Dementia can be an incredibly disorientating disease for sufferers and family members who must witness the wax and wane of memory, language and cognition in their loved ones. The most common cause of dementia is Alzheimer’s disease, whereby cognitive and neurological processes in the brain decline and worsen, in a chronic manner. Often, the disease may be first noticed by family members, whereby occasional forgetfulness advances into a lack of awareness of recent events, as well as disorientation. The prevalence of this disease is increasing as the decades go on, with nearly 30 million people worldwide affected by Alheimer’s disease. The causes are not well known, but there are some initial indications that genetics and diet play a role.
With Alzheimer’s, adverse proteins like plaques disrupt the normal flow of connections to neurons in both hemispheres of the brain. This dysfunction in neural signalling affects processes such as cognition and the ability to form speech, as well as to access memories. Different parts of the brain can be affected, signalling vastly different emotive and executive functions of individuals. However, as with most diseases, there are good days and bad days – meaning some days, sufferers may even have normal, totally coherent conversations with loved ones, followed by days of disability. Inflammation, depression, the gut microbiome and even hypertension have been well implicated in the development of dementia, yet there are currently no strong precautionary or therapeutic approaches.
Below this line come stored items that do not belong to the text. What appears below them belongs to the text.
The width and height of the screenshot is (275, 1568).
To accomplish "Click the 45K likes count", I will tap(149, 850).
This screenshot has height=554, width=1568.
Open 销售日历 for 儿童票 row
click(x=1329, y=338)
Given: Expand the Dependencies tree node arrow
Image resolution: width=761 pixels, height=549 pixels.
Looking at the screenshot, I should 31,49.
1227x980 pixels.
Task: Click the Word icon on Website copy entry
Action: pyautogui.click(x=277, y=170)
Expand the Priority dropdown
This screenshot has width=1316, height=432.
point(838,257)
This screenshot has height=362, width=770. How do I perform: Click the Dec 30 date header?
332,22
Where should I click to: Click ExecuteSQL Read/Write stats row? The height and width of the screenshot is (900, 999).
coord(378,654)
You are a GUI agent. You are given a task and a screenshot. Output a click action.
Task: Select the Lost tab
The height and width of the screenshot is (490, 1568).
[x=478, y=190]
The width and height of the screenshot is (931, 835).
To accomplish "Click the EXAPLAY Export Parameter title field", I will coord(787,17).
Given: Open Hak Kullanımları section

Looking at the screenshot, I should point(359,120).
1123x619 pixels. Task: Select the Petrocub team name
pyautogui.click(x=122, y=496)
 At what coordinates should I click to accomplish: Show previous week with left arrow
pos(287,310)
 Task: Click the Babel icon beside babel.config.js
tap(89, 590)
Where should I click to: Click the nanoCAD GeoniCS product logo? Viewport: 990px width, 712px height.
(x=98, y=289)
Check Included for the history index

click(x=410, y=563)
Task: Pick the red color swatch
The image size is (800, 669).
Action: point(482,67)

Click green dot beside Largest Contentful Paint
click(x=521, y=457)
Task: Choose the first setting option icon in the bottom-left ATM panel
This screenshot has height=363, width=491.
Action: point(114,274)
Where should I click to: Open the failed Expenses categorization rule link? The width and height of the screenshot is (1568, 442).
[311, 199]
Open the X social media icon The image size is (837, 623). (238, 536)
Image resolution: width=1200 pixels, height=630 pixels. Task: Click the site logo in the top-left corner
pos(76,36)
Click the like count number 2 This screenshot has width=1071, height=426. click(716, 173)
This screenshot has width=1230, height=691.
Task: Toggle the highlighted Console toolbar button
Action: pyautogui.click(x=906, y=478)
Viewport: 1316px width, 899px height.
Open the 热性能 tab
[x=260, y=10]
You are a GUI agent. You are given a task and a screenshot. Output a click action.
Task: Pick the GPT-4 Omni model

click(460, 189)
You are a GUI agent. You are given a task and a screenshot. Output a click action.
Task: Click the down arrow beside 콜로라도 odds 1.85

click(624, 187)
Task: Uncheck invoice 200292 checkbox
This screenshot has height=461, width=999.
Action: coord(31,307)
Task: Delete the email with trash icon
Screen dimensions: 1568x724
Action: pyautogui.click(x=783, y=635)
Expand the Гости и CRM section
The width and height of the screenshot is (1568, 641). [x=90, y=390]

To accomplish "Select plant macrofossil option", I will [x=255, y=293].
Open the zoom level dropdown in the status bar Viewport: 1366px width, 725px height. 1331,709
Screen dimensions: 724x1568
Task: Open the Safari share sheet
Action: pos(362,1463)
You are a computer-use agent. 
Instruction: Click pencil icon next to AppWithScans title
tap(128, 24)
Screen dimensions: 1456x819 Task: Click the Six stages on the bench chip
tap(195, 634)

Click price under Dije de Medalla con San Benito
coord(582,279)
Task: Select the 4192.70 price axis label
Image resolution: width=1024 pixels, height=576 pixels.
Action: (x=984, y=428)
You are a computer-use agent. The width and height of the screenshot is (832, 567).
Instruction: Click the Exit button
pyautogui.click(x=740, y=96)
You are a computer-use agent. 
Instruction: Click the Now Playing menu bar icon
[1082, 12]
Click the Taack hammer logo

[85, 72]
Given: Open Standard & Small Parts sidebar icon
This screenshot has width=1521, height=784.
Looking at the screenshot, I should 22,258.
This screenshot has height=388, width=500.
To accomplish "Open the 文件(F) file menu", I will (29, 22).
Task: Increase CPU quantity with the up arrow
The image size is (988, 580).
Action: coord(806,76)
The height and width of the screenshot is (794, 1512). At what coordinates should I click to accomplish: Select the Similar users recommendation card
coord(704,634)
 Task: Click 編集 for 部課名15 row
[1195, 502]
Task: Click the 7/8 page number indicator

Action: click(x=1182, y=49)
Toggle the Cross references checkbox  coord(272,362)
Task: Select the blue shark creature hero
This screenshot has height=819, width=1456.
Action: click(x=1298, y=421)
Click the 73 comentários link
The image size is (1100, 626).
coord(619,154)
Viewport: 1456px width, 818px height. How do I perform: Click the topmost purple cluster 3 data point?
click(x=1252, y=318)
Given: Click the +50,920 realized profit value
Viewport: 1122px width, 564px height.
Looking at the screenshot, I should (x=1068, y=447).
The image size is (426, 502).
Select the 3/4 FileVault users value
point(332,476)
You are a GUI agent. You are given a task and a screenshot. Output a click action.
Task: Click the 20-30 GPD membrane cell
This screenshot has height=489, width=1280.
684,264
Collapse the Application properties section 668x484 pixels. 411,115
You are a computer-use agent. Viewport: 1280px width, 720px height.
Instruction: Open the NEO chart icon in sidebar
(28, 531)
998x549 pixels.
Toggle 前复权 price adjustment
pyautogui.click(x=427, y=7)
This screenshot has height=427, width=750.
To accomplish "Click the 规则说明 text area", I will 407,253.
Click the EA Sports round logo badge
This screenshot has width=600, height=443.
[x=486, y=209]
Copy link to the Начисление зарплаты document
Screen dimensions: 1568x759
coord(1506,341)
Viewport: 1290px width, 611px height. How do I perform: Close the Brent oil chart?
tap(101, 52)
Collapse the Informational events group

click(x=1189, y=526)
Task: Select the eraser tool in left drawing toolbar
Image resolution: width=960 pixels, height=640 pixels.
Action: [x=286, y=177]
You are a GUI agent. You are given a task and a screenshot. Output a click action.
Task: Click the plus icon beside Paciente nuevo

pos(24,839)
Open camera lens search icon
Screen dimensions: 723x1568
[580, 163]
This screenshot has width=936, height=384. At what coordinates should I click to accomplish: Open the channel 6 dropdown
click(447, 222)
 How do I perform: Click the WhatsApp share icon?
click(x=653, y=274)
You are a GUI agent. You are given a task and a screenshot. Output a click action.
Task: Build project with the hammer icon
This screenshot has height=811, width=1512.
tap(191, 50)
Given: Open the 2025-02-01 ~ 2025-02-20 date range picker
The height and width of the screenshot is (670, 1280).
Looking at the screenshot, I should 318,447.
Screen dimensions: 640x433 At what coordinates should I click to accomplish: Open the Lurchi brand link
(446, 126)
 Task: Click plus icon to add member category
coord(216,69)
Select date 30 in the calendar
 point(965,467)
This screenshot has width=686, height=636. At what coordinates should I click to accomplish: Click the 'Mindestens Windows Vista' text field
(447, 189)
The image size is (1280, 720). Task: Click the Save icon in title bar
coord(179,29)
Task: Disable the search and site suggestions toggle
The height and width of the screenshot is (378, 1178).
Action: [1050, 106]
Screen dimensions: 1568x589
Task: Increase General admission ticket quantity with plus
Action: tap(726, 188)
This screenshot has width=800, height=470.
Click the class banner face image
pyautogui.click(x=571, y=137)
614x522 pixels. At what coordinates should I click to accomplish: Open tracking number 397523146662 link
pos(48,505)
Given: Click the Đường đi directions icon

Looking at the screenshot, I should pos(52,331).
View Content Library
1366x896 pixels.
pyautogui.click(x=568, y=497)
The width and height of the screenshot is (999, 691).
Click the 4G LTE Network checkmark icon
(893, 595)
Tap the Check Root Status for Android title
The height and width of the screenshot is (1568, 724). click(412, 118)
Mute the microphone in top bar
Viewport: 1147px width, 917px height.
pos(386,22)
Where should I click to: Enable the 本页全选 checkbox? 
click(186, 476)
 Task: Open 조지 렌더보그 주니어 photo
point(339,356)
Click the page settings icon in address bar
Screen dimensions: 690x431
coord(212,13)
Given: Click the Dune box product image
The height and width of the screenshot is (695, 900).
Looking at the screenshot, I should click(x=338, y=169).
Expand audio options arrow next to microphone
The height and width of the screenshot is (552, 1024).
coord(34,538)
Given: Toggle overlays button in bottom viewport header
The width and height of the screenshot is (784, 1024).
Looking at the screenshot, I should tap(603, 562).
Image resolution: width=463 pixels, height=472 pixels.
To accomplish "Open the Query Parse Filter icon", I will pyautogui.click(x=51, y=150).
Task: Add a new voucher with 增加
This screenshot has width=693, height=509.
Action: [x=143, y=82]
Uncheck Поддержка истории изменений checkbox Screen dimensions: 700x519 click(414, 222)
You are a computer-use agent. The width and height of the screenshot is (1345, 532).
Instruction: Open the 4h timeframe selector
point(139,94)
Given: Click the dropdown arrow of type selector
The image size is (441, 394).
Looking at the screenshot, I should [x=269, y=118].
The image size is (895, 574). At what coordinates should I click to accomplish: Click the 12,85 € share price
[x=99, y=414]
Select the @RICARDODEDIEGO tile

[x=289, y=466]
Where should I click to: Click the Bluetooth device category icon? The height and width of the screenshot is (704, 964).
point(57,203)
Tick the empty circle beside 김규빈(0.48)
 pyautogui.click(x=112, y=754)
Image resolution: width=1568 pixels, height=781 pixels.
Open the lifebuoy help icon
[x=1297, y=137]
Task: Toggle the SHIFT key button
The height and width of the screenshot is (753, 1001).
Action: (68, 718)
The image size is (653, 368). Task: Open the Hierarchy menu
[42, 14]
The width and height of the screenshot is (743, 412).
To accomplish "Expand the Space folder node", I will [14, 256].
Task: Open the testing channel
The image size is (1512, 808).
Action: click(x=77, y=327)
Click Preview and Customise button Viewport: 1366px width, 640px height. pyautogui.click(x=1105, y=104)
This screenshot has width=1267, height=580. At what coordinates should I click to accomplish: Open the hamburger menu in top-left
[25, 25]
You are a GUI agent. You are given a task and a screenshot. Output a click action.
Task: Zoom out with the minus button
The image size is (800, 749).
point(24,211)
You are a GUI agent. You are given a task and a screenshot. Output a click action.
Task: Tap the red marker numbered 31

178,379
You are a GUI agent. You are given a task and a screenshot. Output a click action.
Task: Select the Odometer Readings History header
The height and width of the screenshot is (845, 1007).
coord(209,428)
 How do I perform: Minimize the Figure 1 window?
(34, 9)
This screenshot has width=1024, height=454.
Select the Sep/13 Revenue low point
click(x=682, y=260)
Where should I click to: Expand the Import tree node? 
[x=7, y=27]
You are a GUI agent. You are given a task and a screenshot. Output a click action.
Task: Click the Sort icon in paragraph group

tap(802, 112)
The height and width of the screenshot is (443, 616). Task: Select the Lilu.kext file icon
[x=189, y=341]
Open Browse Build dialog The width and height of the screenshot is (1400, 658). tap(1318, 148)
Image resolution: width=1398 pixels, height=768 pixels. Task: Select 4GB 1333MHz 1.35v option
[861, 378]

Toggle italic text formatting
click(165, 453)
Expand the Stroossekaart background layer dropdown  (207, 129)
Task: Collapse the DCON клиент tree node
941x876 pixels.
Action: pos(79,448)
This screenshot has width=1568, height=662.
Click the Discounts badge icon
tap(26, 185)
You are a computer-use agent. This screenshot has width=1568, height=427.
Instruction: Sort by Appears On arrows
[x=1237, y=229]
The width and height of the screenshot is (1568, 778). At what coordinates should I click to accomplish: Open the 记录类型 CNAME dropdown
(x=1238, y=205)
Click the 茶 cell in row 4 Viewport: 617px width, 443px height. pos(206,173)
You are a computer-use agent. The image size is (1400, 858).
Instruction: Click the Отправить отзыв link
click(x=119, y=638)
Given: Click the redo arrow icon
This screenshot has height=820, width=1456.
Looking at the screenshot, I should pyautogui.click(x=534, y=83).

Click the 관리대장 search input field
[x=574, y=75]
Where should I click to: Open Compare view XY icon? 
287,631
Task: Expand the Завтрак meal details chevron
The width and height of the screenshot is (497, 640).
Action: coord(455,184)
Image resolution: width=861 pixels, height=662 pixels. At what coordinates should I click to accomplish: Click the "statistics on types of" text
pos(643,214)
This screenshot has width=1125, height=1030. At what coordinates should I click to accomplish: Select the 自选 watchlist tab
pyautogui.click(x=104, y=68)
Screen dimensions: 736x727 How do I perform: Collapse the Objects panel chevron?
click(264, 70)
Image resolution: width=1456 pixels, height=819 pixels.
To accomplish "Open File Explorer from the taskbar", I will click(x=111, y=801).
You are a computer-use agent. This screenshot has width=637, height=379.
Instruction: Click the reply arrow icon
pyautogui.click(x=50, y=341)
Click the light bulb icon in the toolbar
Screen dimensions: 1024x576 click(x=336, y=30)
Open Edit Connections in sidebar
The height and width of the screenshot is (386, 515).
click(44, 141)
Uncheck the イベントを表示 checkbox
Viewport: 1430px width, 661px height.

One of the promising treatments emerging is the use of alternative therapies to help suffers relax and engage with more calm emotional states. As dementia is typically quite frightening and disorientating, those with advanced stages of the disease can exhibit aggressive behaviour and react to their sense of confusion. Historically, music and/or reading therapy was used to calm patients, as these can stimulate different areas of the brain not as affected by the disease, and thus providing a therapeutic ‘break’ from symptoms. In recent years, therapies engaging the sensual signalling in dementia sufferers has emerged and has posed a promising tool to improve the quality of life in sufferers.
Sensory rooms have been used in recent years to stimulate the senses of dementia and Alzheimer’s sufferers by providing triggers or interactive experiences. Depending on the disease profile and characteristics of the sufferer, individual differences in treatment must be considered – some may need to be calmed, others may need to be stimulated. Sensory rooms are diverse spaces which include safe objects, foods, music, visual content and even fun materials which are to be engaged with by the patient. The novel feelings and sensory stimulation which occur in these environments can serve to provide focus and concentration to typically unfamiliar experiences. For example, a patient exhibiting agitated behaviour may benefit from a more relaxed mood profile by engaging with soothing music, soft cushions and pleasant, aromatic smells. Likewise, a patient with sedating and more disabling dementia may enjoy upbeat music, tactile objects and smells promoting alertness like cinnamon.
Crucially, these rooms often benefit from a ‘less is more’ approach. Leaving the patient to discover their own favourite places, objects and smells can lead to a more beneficial experience, as well as helping to personalise the sessions. When inside this environment, positive cognitive association may be made by the patient as a room which triggers feelings of comfort, safety and relaxation. This primal association may also aid in improving association of behaviour and memory to past events, as well as aiding in the somatic sensations of reliving previous past events, like holidays and marriages. This grounded practice of using classic mindfulness techniques to stay in the present moment can be incredibly beneficial to patients experiencing states of dissociation in particularly bad periods.
Furthermore, this practice can be reminiscent of a simpler time, and is a typically more inviting method of getting friends and family members involved in the care of a loved one.
Although the causes of dementia and Alzheimer’s are still being explored, a lack of viable treatment methods now mean focus is on improving quality of life, tolerance and reducing other co-morbidities. Aside from dietary control, mediation of risk factors like high blood pressure and depression, treatments are centred around limiting deterioration of the disease states. Engaging in pleasurable activities such as creativity, music, reminiscing of past experiences, memories and physical contact with loved ones can be a good method of improving mood and tolerance. Sensory rooms act as a cost effective, safe and increasingly accepted method of stimulating or relaxing patients with dementia. The flexibility and ease of access make this treatment perfect for adapting to different disease and symptom profiles in individuals. In the future, children’s and disability centres with these rooms may look to outsource and improve community integration by affiliating these services with those looking to open up to dementia and Alzheimer’s management and rehabilitation.